CHM-1, a novel synthetic quinolone with potent and selective antitumor activity against human hepatocellular carcinoma

A37 Hepatocellular carcinoma (HCC) is highly chemoresistant to currently available chemotherapeutic agents. In the present study, CHM-1, a synthetic 29-fluoro-6,7- methylenedioxy-2-phenyl-4-quinolone, was identified as a potent and selective antitumor agent in human HCC. CHM-1 induced growth inhibition and apoptosis in HA22T, Hep3B, and HepG2 cells, but did not obviously impair the viability of normal cells at the IC 50 for liver cancer cells.
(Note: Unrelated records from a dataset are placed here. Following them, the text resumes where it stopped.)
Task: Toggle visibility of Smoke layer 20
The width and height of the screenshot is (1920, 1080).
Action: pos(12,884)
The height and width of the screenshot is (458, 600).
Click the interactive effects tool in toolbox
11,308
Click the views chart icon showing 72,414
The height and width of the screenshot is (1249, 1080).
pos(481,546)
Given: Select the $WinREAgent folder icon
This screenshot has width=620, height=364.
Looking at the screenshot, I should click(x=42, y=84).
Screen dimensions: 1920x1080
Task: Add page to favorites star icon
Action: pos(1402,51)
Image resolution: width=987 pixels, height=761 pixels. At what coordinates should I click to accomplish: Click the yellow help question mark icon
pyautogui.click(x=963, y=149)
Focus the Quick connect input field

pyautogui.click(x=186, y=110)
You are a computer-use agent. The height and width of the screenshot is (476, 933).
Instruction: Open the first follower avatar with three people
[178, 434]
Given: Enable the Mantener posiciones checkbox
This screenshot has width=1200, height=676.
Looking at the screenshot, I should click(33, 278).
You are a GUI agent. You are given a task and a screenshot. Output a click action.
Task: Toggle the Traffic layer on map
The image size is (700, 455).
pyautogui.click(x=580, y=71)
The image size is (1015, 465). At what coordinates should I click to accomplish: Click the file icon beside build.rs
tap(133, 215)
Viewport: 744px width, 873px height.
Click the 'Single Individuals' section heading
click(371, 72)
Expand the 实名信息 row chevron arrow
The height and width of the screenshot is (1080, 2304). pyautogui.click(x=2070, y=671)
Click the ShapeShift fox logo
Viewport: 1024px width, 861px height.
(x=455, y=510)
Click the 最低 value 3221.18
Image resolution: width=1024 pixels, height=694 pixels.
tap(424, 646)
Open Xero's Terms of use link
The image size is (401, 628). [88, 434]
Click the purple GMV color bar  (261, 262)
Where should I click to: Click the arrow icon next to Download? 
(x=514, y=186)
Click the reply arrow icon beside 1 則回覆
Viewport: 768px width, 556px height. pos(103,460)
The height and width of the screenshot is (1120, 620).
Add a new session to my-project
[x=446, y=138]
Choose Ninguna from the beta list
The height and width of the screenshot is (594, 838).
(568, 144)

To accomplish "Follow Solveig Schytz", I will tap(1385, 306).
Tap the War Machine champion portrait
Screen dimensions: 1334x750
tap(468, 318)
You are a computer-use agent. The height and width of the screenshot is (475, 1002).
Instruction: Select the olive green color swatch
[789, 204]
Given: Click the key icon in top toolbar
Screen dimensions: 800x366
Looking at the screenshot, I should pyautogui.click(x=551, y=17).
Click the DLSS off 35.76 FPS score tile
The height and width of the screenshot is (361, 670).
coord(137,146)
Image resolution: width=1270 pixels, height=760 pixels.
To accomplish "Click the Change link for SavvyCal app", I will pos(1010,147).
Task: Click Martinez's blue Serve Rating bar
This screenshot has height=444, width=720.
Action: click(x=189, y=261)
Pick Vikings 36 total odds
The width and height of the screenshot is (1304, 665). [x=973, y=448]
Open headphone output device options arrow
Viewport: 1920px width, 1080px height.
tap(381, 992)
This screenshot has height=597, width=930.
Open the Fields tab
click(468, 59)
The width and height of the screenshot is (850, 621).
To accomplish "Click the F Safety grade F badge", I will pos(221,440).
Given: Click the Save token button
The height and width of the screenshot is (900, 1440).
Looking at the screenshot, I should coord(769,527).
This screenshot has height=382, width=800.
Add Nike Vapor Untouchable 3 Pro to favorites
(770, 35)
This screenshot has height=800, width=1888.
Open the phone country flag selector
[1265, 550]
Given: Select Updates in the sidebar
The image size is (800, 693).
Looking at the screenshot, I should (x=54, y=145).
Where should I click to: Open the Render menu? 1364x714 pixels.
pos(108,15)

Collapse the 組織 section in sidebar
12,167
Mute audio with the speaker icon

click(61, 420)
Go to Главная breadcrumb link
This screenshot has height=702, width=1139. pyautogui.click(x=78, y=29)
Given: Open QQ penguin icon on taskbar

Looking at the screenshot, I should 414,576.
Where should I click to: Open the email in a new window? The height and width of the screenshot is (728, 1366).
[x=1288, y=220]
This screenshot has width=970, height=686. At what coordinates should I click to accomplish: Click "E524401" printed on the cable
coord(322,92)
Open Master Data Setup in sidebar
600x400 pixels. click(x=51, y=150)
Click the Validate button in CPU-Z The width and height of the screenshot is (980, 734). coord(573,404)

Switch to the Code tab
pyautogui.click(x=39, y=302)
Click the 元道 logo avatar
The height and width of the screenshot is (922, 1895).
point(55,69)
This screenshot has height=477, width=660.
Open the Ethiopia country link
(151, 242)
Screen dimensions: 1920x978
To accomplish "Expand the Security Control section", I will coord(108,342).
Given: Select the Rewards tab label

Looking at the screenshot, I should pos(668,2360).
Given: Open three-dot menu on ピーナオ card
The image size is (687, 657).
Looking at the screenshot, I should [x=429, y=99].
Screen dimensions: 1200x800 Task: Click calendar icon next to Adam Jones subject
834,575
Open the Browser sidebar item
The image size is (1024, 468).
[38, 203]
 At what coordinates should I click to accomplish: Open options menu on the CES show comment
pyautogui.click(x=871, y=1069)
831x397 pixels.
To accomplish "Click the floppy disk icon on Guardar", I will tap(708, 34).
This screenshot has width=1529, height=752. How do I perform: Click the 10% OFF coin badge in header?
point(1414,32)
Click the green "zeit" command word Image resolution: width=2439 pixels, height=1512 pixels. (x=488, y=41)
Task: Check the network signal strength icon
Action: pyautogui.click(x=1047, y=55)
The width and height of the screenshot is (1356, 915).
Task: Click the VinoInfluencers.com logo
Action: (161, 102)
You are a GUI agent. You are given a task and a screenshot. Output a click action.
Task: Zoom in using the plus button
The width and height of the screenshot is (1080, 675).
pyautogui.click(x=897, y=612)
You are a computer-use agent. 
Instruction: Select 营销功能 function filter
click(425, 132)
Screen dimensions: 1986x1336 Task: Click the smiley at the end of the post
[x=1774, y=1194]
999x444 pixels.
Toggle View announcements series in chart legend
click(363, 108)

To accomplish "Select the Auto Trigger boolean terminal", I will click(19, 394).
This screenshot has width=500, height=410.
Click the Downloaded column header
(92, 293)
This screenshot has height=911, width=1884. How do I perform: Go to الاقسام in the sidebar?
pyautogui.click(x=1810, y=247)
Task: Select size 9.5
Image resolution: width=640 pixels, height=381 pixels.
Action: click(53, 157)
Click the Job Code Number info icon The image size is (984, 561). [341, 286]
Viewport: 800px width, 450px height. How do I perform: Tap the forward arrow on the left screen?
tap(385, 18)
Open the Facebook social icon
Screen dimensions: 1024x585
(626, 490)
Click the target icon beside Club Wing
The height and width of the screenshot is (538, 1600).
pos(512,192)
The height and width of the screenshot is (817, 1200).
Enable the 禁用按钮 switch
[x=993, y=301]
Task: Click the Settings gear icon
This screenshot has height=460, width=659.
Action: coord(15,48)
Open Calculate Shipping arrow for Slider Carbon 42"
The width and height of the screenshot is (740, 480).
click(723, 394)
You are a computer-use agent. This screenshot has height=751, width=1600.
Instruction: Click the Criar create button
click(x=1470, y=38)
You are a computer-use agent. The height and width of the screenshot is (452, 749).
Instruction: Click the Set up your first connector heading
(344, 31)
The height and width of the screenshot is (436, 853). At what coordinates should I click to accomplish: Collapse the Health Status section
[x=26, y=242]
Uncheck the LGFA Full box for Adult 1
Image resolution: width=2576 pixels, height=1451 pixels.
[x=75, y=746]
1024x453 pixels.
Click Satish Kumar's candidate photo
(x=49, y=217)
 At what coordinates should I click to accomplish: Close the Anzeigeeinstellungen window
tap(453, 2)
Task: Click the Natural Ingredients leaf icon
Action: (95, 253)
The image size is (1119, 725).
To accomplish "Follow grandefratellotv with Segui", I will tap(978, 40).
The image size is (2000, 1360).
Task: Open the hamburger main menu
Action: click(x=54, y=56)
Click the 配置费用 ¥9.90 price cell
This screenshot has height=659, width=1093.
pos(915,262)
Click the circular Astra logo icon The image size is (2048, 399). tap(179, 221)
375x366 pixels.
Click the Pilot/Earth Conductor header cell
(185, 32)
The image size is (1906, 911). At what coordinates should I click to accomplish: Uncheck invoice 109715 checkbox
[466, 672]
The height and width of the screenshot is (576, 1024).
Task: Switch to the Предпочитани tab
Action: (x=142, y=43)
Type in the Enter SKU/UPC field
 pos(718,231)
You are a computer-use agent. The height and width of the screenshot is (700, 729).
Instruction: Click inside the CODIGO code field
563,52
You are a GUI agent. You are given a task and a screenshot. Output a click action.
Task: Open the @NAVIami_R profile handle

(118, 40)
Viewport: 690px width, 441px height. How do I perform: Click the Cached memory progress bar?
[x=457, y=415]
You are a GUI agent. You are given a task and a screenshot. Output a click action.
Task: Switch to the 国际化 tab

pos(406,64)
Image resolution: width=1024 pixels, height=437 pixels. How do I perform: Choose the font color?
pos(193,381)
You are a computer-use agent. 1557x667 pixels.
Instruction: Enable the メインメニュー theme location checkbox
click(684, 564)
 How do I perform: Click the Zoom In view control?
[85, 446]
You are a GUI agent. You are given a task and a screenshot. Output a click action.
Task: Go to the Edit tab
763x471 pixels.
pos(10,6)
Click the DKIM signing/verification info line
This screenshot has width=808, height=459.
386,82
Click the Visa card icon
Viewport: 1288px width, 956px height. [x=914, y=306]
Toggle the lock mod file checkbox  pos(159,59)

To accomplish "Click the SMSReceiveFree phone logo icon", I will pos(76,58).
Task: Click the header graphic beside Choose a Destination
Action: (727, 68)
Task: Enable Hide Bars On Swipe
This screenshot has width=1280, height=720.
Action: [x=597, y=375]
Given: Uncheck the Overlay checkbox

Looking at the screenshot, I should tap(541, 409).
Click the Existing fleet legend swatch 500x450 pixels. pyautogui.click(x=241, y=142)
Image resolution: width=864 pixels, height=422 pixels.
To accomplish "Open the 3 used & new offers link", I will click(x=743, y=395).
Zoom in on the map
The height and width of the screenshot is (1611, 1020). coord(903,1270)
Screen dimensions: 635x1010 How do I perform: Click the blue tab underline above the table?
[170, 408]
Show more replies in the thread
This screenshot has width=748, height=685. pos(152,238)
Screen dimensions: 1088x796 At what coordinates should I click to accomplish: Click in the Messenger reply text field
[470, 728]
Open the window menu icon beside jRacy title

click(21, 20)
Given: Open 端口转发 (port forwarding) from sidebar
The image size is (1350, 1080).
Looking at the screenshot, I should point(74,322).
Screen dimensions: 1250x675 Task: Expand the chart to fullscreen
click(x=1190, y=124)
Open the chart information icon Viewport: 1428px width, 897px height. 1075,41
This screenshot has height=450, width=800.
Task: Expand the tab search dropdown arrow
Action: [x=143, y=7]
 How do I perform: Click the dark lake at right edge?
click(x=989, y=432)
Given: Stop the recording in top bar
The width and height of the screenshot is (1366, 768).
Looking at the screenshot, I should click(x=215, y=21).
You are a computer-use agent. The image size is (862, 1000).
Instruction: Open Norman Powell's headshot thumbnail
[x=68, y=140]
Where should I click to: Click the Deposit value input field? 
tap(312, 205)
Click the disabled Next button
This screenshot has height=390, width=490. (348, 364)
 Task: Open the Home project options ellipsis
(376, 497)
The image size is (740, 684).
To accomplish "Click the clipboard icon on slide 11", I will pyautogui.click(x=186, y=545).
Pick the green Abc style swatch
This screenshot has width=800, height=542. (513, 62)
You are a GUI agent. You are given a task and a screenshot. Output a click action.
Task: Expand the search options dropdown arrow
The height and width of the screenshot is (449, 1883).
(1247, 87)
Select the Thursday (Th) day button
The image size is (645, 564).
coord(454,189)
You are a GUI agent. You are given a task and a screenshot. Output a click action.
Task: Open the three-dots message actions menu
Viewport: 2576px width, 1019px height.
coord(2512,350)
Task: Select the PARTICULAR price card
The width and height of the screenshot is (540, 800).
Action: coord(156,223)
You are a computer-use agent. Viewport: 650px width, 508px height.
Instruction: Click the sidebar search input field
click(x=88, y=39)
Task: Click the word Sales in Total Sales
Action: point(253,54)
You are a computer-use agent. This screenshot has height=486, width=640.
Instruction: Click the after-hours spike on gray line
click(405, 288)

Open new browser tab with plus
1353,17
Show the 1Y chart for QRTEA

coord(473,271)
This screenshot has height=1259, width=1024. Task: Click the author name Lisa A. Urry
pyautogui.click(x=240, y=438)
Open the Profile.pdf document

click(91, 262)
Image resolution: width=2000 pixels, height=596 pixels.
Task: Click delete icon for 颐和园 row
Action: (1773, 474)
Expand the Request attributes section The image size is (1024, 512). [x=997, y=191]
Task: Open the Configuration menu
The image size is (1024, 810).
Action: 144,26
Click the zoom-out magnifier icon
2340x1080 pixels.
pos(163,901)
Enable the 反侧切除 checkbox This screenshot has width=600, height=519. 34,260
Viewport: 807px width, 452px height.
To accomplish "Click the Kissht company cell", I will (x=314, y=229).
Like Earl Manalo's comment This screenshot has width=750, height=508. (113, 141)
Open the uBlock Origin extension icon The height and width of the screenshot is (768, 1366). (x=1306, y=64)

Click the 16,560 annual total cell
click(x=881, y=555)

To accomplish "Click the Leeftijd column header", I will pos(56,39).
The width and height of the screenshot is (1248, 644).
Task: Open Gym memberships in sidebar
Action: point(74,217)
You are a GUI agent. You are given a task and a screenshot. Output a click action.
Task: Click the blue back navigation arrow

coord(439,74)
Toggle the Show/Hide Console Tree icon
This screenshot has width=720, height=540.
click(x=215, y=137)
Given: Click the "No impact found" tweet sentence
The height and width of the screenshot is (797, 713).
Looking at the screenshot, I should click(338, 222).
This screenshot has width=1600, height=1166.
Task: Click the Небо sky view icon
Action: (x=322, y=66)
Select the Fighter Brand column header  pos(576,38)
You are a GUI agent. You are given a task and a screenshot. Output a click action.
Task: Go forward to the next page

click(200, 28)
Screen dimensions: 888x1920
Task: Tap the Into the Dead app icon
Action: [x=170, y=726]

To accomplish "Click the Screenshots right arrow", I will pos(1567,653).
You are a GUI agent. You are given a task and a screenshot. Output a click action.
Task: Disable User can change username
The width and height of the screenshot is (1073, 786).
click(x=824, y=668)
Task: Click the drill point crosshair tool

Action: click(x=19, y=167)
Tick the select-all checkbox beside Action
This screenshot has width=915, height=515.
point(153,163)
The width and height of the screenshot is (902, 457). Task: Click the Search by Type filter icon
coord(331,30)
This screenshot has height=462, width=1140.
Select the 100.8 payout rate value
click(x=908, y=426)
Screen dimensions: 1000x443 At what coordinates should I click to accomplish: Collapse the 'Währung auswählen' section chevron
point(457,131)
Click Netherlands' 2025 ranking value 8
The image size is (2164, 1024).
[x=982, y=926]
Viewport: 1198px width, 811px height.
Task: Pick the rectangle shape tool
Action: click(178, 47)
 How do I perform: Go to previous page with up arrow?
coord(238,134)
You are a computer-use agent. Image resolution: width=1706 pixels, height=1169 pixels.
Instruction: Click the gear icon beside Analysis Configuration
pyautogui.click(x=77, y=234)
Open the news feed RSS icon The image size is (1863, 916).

CHM-1 interacted with tubulin at the colchicine-binding site, markedly inhibited tubulin polymerization both in vitro and in vivo . CHM-1 caused cell cycle arrest at G2/M phase by activating Cdc2/cyclin B1 complex activity. CHM-1-induced cell death, activation of Cdc2 kinase, and elevation of MPM2 phosphoepitopes were profoundly attenuated by roscovitine. CHM-1 did not modulate the caspase cascade, and the pan-caspase-inhibitor z-VAD-fmk did not abolish CHM-1-induced cell death. However, CHM-1 induced the translocation of apoptosis-inducing factor (AIF) from mitochondria to the nucleus. Small interfering RNA targeting of AIF effectively protected HA22T and Hep3B cells against CHM-1-induced cell death. Importantly, CHM-1 inhibited tumor growth and prolonged the life span in mice inoculated with HA22T cells. Taken together, we conclude that CHM-1 exhibits a novel antimitotic antitumor activity against human HCC cells both in vitro and in vivo via a caspase-independent pathway. Thus, CHM-1 is a promising chemotherapeutic agent worthy of further development into a clinical trial candidate for treating cancer, especially HCC.